The Moore’s were a well-known family within Villisca. Josiah and his wife Sarah were active in town and with their local church. With four children, Herman eleven, Mary ten, Boyd seven, and Paul five, the Moore’s were kept busy.
That night, Mary had invited Ina Mae and Lena Gertrude Stillinger—ages eight and twelve—to sleep over after a church event. When neighbors noticed the family had not come out to take care of their livestock in the morning, they investigated.
What Could Happen?
Still, in their beds, the entire household had been bludgeoned to death with the dull side of Mr. Moore’s ax. Josiah received the brunt of the attack, and in the struggle, a boot filled with blood was knocked over, leaving a horrid stain on the wooden floor. It appeared the majority of the killer’s victims were asleep.
But poor Lena Stillinger was believed to have woken up and fought back. She was found with her nightgown pushed up around her waist. There was speculation of attempted molestation of her before her death. *This fact has never been confirmed.
No one knows who killed the six children and two adults. Two smoked cigarettes were found in the attic, leading police to believe the killer(s) had hidden in the attic, waiting for the family to go to sleep, then snuck down and bludgeoned the victims with Mr. Moore’s own ax.
When the bodies were discovered, all the mirrors had been covered by towels. It was as if whoever killed these people couldn’t stand to see their own face.
Who Could Do This?
Over the years, four men were suspected of committing the murders: William Mansfield, Henry Moore, Frank F. Jones, and Reverend Lyn George Kelly. Though Kelly confessed to the murders, he was acquitted after two separate trials, leaving the victims without justice to this day.
Horrific murders of children? Victims without justice?
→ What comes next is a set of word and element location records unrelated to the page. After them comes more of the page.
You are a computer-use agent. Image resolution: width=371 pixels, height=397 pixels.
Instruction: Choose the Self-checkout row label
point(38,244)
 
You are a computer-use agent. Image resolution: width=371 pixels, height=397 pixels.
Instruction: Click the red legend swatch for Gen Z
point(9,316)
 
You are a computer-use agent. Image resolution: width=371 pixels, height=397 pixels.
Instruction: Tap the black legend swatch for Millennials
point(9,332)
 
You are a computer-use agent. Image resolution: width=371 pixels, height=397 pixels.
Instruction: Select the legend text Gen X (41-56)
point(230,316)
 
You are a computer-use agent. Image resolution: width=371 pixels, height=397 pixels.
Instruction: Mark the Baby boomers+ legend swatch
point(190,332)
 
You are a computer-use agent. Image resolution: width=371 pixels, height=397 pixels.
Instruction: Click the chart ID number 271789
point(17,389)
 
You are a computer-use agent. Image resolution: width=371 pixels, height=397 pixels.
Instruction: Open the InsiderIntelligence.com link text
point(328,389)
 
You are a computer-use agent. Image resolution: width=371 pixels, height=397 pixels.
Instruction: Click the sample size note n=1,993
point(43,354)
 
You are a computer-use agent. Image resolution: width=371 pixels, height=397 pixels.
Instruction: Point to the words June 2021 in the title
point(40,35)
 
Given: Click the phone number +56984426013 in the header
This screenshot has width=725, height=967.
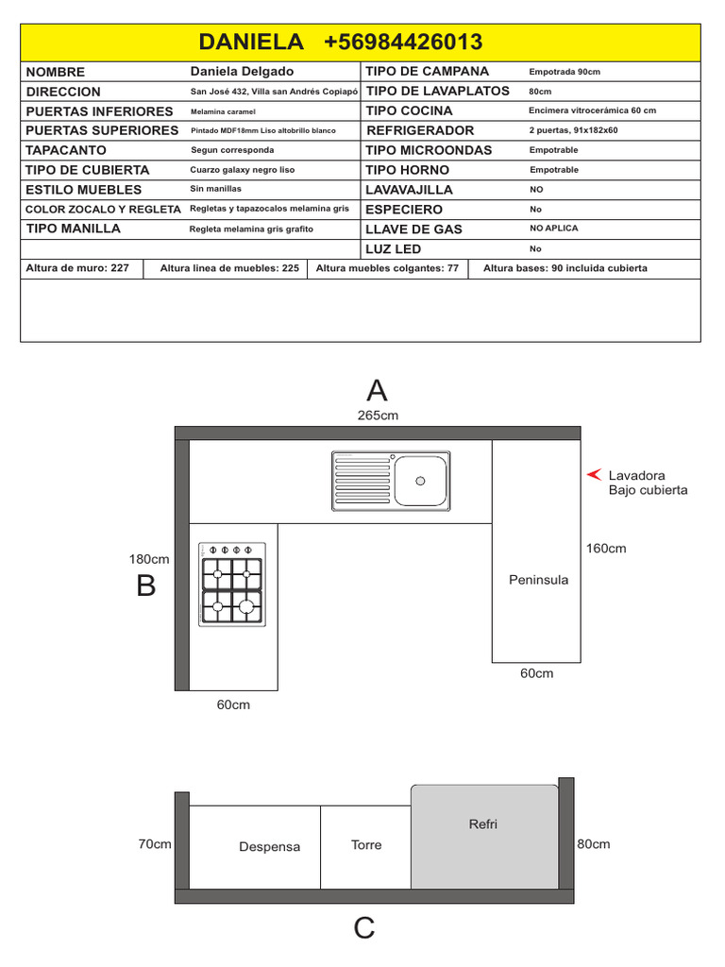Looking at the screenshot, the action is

All of this is an excellent recipe for a haunting.
A Murder House For Sale, Anyone?
After the murders, the home was sold and underwent a significant facelift. The newer owners changed much of the home’s original structure. However, now owned by the Linn family, the house at 508 E 2nd Street has been restored to its original state.
And the Linn’s have no shortage of ghost stories. Items move, children’s voices are heard, shadow people have been seen. Photos, EVPs, and videos have all caught the restless spirits. Some say a demonic presence lingers within the walls, which made the murderer do what they did.
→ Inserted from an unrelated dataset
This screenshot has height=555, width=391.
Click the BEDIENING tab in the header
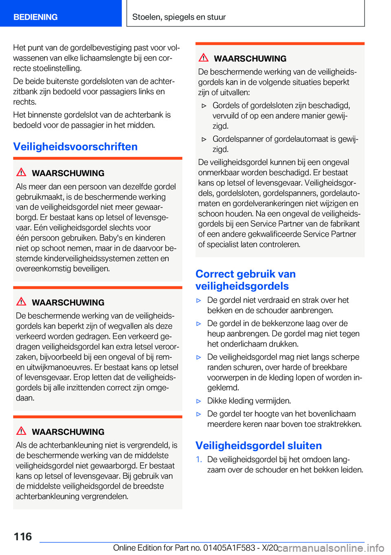pos(35,17)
Villisca is only an hour and fifteen minutes from my home. For a while, I fought the urge to view the house because to be blunt: ghosts scare the crap out of me. Having had my share of experiences, I didn’t want to tempt fate by visiting the notorious home. However, in October of 2020, I was coaxed into going.
Visiting An Ax Murder House
It was a cold, rainy day when I pulled up to the Villisca Ax Murder House with my friend Kim. With its decorative wood siding and quarter pane windows, the home gives off a foreboding air.
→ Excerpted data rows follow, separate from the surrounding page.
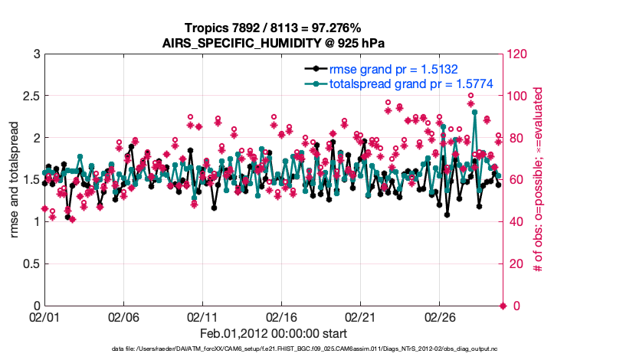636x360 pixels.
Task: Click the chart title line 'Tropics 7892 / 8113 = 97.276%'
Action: pyautogui.click(x=274, y=28)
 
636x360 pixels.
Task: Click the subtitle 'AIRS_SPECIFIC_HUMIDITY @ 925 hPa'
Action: pyautogui.click(x=274, y=42)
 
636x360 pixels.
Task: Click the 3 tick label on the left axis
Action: pyautogui.click(x=35, y=54)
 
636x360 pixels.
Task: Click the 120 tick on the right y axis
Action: pyautogui.click(x=518, y=54)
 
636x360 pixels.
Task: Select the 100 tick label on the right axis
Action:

But then, maybe I was projecting. Purchasing tickets for the tour, we gazed at pictures of scratches people had endured while visiting and ghostly-looking mists while talking to the owner. When we finally entered the house, what greeted me wasn’t as scary as it was sad.
I felt an overwhelming sadness press around me as I wandered through the rooms. Toys were scattered, left on the floors for Herman, his sisters, and their friends to play with. Photos of the family are hung around the living room, and as cliché, as it sounds, their eyes seemed to follow me around as I moved to the next room.
I wasn’t indeed freaked out until I went upstairs and saw the attic. You have to crouch down to get under the eves and into the darkroom.
The Evil Remained
Knowing that’s where evil laid in wait put me on edge. I’m not ashamed to admit that I refused to go in. While Kim looked around in the corners of that area, I went back to the parent’s bedroom, where an ax mark is still visible in the ceiling.
I didn’t experience anything other than overpowering emotions within the home. But that doesn’t mean I don’t believe the stories that come from the infamous house.
I genuinely hope that the restless spirits of the Moore and Stillinger families find peace. However, I doubt that will happen until the mystery behind the brutal killings is solved.